Artifact Submission: cross-corr

This is a replication package containing code and experimental results related to a JPDC paper titled: Efficient GPU-accelerated Parallel Cross-correlation.

Overview

The artifact comprises the following directories:

benchmark -- benchmarking scripts
plots -- scripts for generating results plots
repo -- the CUDA implementation of cross-correlation
- cross-corr -- main codebase containing all the kernel source files
- one-to-one-s -- a copy of the codebase with modified one-to-one grouped-overlap kernels to fully saturate GPU for specific micro-benchmarks
presented-results -- containing plots (including those that were not published in the paper due to the page limit) and CSV data files with measurements (that were used to generate the plots) from our GPU cluster

Detailed artifact contents

repo/cross-corr/src directory contains the source files to the CUDA kernels. The names of kernels in this directory are in the original form. In the paper, we decided to rename them for the sake of better readability and simpler understanding. Here we provide the translation table for the kernel names:

Optimization name in the paper	Kernel name in the source files
overlap-wise	`cross_corr_naive_original`
warp-per-overlap	`ccn_warp_per_shift`
split-row	`ccn_shuffle_work_distribution`
grouped-overlap	`ccn_shuffle_multirow_both`
multi-matrix-right	`ccn_shuffle_multimat_right`
multi-matrix-both	`ccn_shuffle_multimat_both`

Note, that we omitted the combinations of the aforementioned optimizations, which do have their separate kernel names. Also, source files include kernels that were not described in the paper; this is because they did not provide any advantage over the already comprehensive list of the presented optimizations. To see the full list, see the source README.

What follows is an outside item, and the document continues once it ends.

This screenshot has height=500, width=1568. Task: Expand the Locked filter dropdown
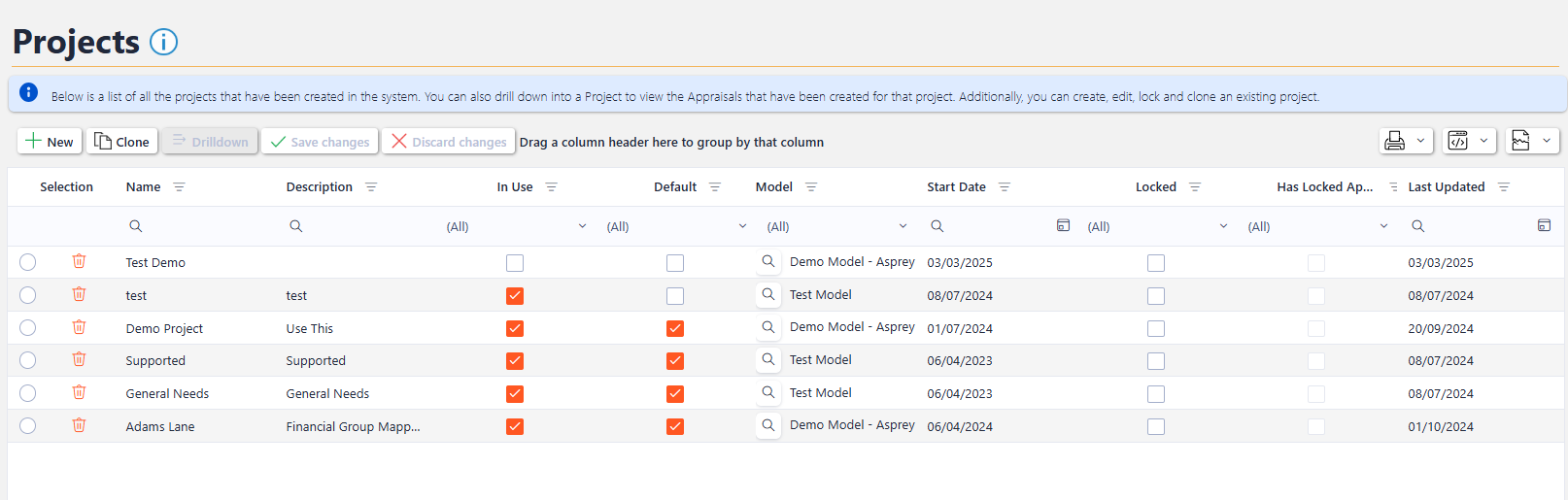[1223, 226]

The compilation of the cross-correlation binary is governed by cross-corr/CMakeLists.txt CMake file. The compilation time can vary according to the defined parameters passed to CMake during the configuration (also documented in the source README). The CMake defines parameters that specify the maximum value of an argument of a specific kernel (e.g., the maximum number of right matrices per thread for the multi-matrix-right algorithm). As a result, these parameters affect how many different specializations of the same kernel will be built and therefore how long the compilation will take. The full build required for performing all experiments takes around 6 hours on our hardware.

Kernels description

For the purposes of documentation and reproducibility, the GPU kernel source code is comprehensively commented. Let us give a brief overview of the most important kernels with the links to their documented source codes.

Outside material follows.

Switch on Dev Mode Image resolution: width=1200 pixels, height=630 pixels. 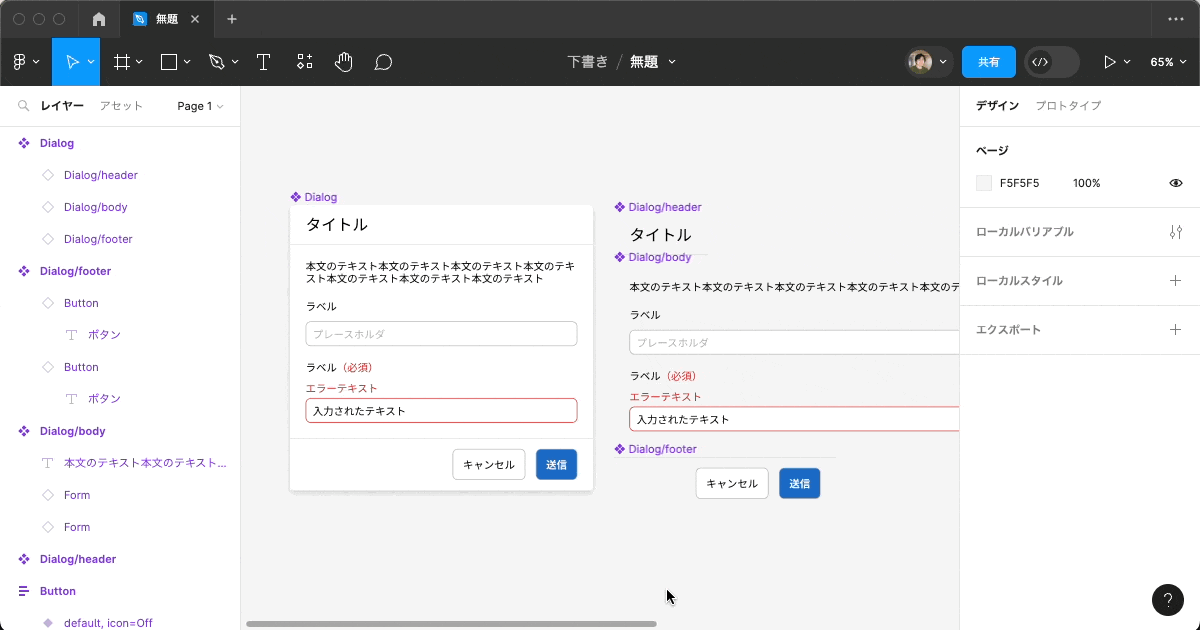coord(1040,61)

Kernel ccn_shuffle is the starting kernel for the optimizations from warp shuffle family (all presented optimizations apart from the warp-per-overlap), located in naive_shuffle.cu file on line 171. The responsibility of ccn_shuffle is to compute thread-specific arguments and pass them to the "business" kernel warp_shuffle_impl which performs the computation (located on line 87). As described in the publication, each kernel thread computes a single overlap while using a smart caching mechanism of register buffers. The warp-wide buffer spans x-axis, so the first loop on line 93 iterates y-axis. Inside the loop, the buffer is initialized on line 103. Then, the loop through the x-axis on line 109 follows. Inside it, the buffer is gradually filled on line 132. The threads cooperatively move the buffer values using shuffle instructions in the buffer loop on lines 136 (the right matrix broadcast) and 147 (the left matrix shuffle-down). On line 152, the computed value is stored in the output matrix.

The rest of the kernels from this family build upon warp_shuffle_impl by adding a specific optimization. ccn_shuffle_work_distribution kernel provides a finer granularity by splitting one overlap by rows to be computed by multiple threads (split-row optimization), located in naive_shuffle.cu file on line 307. Similarly, as with ccn_shuffle, this kernel just computes the thread-specific arguments, which are then passed to the same kernel as before, warp_shuffle_impl. This kernel was designed so that only a customized y-axis range of the overlap is computed. Therefore, multiple threads can simultaneously compute a single overlap. The only difference with the previous run of warp_shuffle_impl is the synchronization; storing to the output matrix is performed using atomic instructions.

Kernel ccn_shuffle_multirow_both, presented as grouped-overlap, favors more extensive data sharing and is located in naive_shuffle_multirow_both.cu on line 397. The arguments computed in the wrapper kernel are passed to shuffle_multirow_both_impl_dispatch helper kernel, which helps to call the "business" kernel shuffle_multirow_both_impl (located on line 295) with the proper constexpr parameters. As described in the publication, the kernel contains three phases of computing the overlap - init phase (startup kernel on line 304), main phase (compute_row_group kernel on lines 316, 333), and final phase (wind_down on line 342). All the phases eventually call compute_row_group, just with a different set of parameters. This kernel extends ccn_shuffle, so these kernels share many parts. For more details on how a single thread computes multiple neighboring overlaps using multiple warp-wide buffers, see comments in compute_row_group.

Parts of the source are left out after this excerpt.